▸ TASK DIRECTIONS: All that is wanted is the exact text of the lines below from the one with "Viewport: 973px width, 554px" through the one with "Task: Toggle visibility of Add Global Header", inclusive, minus any pictures.

[Saved data entries]
»»
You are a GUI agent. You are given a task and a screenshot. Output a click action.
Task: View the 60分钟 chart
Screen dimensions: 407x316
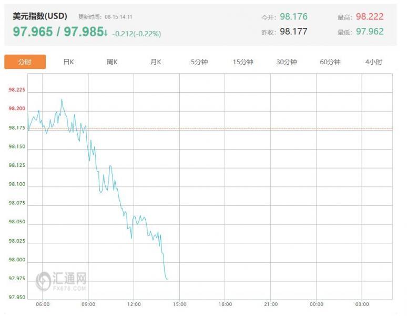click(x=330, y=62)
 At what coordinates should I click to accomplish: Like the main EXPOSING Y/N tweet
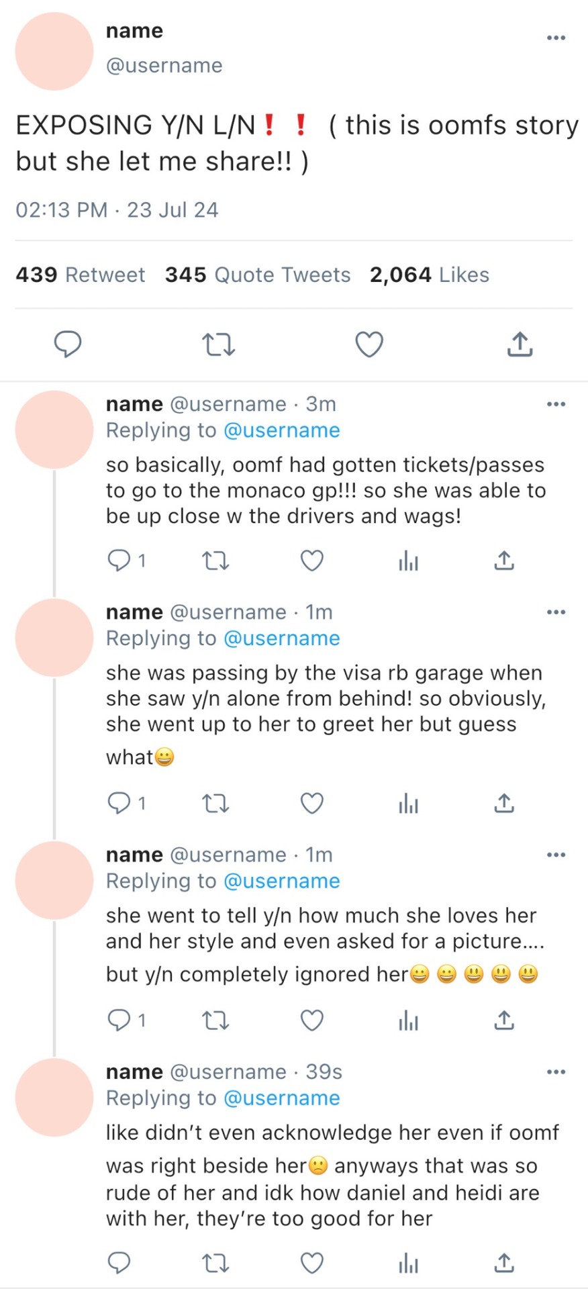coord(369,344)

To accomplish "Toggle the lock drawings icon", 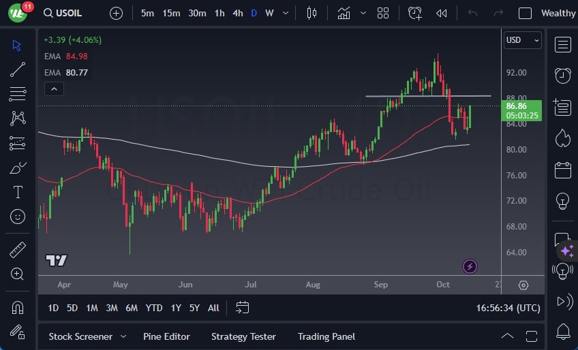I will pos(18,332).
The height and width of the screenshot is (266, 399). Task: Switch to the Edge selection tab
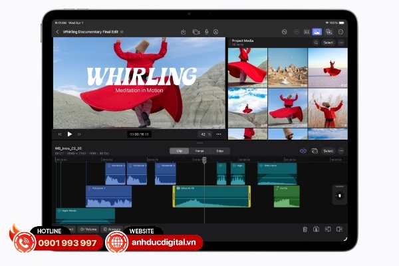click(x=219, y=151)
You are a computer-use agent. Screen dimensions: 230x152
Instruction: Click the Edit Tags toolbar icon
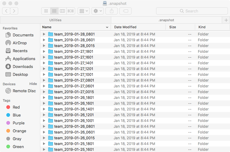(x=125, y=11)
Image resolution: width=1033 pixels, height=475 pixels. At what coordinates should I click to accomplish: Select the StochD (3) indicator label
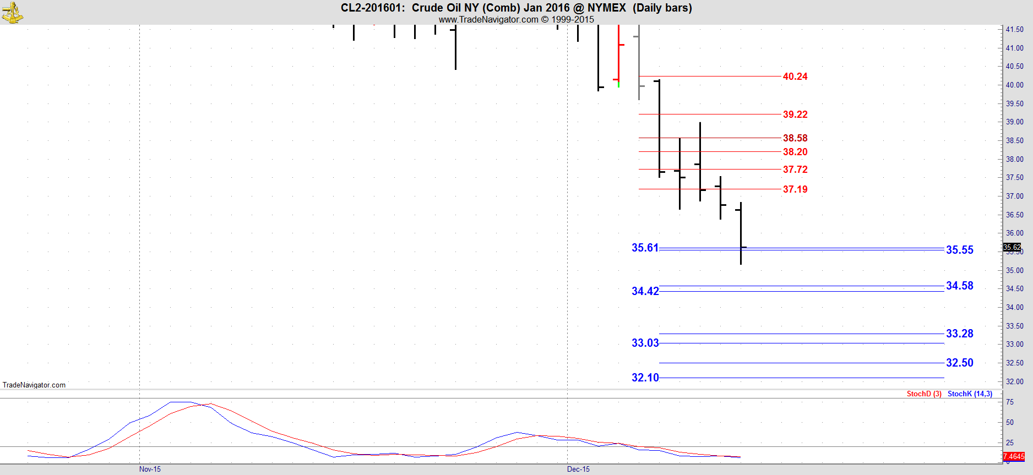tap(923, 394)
««
»»
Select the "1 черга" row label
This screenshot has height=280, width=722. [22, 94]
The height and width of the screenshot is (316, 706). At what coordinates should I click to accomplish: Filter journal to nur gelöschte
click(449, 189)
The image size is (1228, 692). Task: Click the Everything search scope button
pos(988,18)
««
»»
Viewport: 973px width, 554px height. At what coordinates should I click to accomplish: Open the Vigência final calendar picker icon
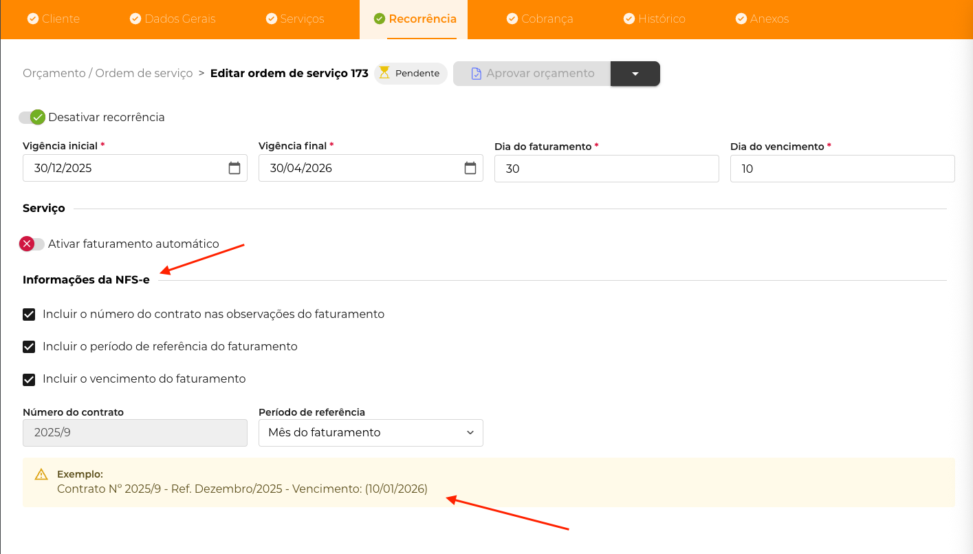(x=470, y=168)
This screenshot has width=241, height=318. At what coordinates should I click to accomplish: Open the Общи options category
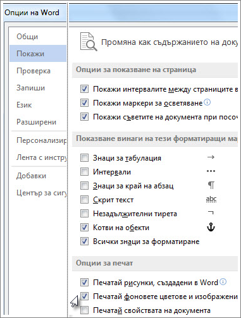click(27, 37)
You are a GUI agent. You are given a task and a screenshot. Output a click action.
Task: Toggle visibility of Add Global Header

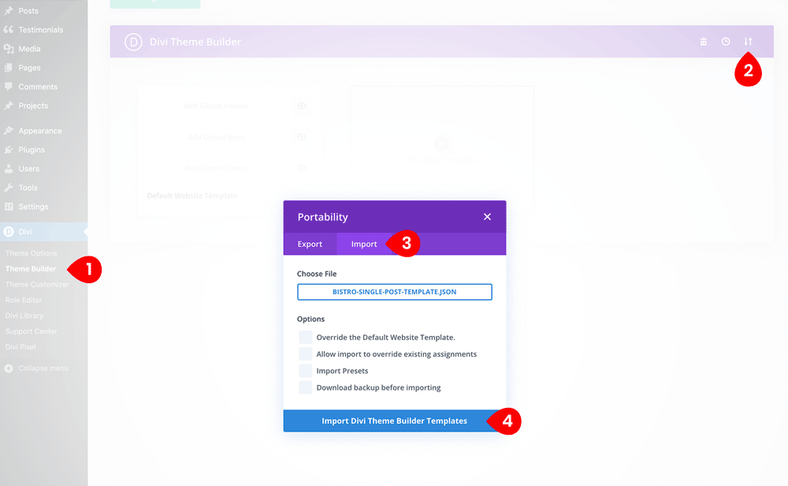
««
▸ OUTPUT OF THE EXERCISE:
Viewport: 973px width, 554px height. At what coordinates should I click to accomplish: Open the Vigência final calendar picker icon
(x=470, y=168)
This screenshot has width=241, height=318. At what coordinates should I click to accomplish: Open the Общи options category
click(27, 37)
You are a GUI agent. You are given a task and a screenshot. Output a click action.
Task: Toggle visibility of Add Global Header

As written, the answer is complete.